The democratic process is the stage necessary for the dialogue implied by a clear exchange of ideas and knowledge between all human stakeholders. Compassion, justice, and wisdom in decision-making are its goals. The United Nations needs to be further heightened as the forum – a role it has successfully played for decades. The global democratic process will need time to evolve away from tribal ethnic divisions and religious fanaticism. Although democratic access is markedly slowed by economic inequities, of course, it is affected strongly by inadequate “education,” again broadly defined. Knowledge of the environment and social acceptance are deeply embedded in most human institutions cross culturally. Respect for the “other” generally comes from frequent and prolong exchange. And this is the potential for computer technology given its unbounded terrain outside any group or nation. If sustainable, it may link the world. Its principal drawbacks are its time byte limitations that prevent the kind of reflection that humans and their groups need to experience for good governing decisions. If electronic technology does not honor the kinds of long-term intellectual and spiritual investments from the past, it will acculturate a new humanity with a certain inhumanity.

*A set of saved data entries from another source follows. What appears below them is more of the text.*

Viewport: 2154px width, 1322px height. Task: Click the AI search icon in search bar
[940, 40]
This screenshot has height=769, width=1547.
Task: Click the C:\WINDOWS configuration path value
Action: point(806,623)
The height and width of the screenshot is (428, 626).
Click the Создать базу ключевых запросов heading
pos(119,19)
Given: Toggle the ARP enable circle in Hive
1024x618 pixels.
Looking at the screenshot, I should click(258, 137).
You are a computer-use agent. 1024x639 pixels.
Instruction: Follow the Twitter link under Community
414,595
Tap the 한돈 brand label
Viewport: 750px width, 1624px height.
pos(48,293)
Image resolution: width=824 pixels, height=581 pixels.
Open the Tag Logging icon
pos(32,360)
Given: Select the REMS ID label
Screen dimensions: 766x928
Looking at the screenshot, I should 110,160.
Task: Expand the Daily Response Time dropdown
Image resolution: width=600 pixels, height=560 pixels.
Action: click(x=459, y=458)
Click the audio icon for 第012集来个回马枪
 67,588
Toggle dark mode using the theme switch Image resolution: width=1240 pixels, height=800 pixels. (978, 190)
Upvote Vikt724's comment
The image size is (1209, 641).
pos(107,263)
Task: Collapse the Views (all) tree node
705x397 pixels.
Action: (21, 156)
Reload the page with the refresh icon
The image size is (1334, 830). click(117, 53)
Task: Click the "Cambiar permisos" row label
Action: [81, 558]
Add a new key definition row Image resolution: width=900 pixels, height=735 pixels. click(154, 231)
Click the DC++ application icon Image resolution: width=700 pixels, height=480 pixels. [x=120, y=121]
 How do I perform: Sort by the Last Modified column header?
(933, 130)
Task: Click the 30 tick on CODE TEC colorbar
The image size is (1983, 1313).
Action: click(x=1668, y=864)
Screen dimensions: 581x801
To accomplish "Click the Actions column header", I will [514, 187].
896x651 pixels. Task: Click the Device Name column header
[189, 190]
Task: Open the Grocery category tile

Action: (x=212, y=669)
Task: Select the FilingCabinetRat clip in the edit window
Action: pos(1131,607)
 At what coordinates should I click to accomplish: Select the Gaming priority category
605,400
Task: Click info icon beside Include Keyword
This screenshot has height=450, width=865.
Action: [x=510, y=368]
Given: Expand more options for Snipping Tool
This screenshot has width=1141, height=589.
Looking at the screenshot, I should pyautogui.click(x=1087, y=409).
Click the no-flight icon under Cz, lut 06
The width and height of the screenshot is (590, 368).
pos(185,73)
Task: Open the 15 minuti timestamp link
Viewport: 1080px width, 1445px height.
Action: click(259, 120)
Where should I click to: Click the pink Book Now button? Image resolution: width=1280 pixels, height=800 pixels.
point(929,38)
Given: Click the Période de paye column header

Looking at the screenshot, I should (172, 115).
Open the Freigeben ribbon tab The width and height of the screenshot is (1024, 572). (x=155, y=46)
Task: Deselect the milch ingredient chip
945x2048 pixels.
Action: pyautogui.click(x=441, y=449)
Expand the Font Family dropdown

Water is the most fundamental component for life. It is more primary than food. As a proxy for all our most primary of resources, how we treat it reveals our attitudes toward the planet and all those that occupy its habitats. We need to treat it better, and by doing so we will treat ourselves better. Water sharing has been a hallmark of all society though history. Water wars are what one learns from Western history, but cooperation is by far the principal outcome of its allocation and consumption. A closer evaluation of the social import of water sharing globally will make this resource more accessible, but it will also allow ways to assess how sustained human cooperation develops and functions. It is hoped by examining the flow of relationships around water management from past and present societal use, insights into how cooperative forms of governance might be revealed, established, and maintained cross-culturally. Both democracy and education are parts of this real-world material assessment via water management.